Helen Keller ou Arakawa
Portrait de l'artiste en jeune aveugle
Comment lire un texte qui supprime tous les repères de lecture ? Dès le titre, deux noms, Helen Keller ou Arakawa, s'assimilent et fusionnent. Non qu'il s'agisse de la même personne : il n'y a plus de personne. La notion « d'identité » est rejetée hors du livre : plus de même, plus d'autre, mais des lignes, des axes d'équivalences, des clés de contact multiples (femme + homme, ouest + est, sourde + aveugle, peintre + architecte). Avec talent, Madeline Gins fait sauter les verrous de la syntaxe, ordinairement machine à trier-filtrer-ventiler-répartir en espèces et en espaces. Elle débusque les failles de l'anglo-américain, en suit tous les linéaments et les passages à gué, en longe les points de bascule.

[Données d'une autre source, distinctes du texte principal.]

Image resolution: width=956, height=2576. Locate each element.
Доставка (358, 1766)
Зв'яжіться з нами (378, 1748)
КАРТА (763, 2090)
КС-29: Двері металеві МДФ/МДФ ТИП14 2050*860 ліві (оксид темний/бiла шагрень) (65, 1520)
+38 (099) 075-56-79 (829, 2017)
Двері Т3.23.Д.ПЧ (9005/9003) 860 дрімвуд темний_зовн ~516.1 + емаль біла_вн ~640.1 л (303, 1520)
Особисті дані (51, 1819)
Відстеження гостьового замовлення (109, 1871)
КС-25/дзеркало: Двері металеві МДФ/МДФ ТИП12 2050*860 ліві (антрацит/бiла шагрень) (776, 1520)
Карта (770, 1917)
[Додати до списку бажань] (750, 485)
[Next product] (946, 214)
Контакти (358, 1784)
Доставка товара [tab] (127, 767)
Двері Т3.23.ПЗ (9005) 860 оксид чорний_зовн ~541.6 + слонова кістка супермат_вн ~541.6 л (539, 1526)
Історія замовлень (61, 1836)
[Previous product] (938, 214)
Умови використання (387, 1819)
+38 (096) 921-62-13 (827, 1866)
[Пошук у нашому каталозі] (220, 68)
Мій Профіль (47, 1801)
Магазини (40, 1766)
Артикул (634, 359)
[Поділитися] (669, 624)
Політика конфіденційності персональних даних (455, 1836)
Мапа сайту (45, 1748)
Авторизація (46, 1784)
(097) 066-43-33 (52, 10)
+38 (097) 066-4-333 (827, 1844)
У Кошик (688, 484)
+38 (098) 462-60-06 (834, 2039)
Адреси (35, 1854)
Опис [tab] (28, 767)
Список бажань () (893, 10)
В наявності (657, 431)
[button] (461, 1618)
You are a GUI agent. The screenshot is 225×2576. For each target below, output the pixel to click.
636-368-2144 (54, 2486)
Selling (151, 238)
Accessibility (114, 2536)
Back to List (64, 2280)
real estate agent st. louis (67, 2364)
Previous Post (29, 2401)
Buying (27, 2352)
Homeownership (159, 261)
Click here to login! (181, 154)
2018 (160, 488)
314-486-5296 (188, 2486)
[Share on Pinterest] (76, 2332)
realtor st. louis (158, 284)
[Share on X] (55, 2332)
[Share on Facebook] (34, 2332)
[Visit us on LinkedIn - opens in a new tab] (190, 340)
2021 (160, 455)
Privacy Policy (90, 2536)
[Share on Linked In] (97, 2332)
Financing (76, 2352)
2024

OEuvre à plusieurs voix, ce texte se lit de plus d'une façon : manuel de lecture d'une racine kanji, mais aussi récit vibratile de ce que « voit » une aveugle au théâtre, dans une langue-sensorium où tout, qu'il s'agisse d'un trait de crayon ou d'un grain de sable, est autorisé à prendre la parole. Ici, l'intelligence haptique fait advenir ce qu'elle touche.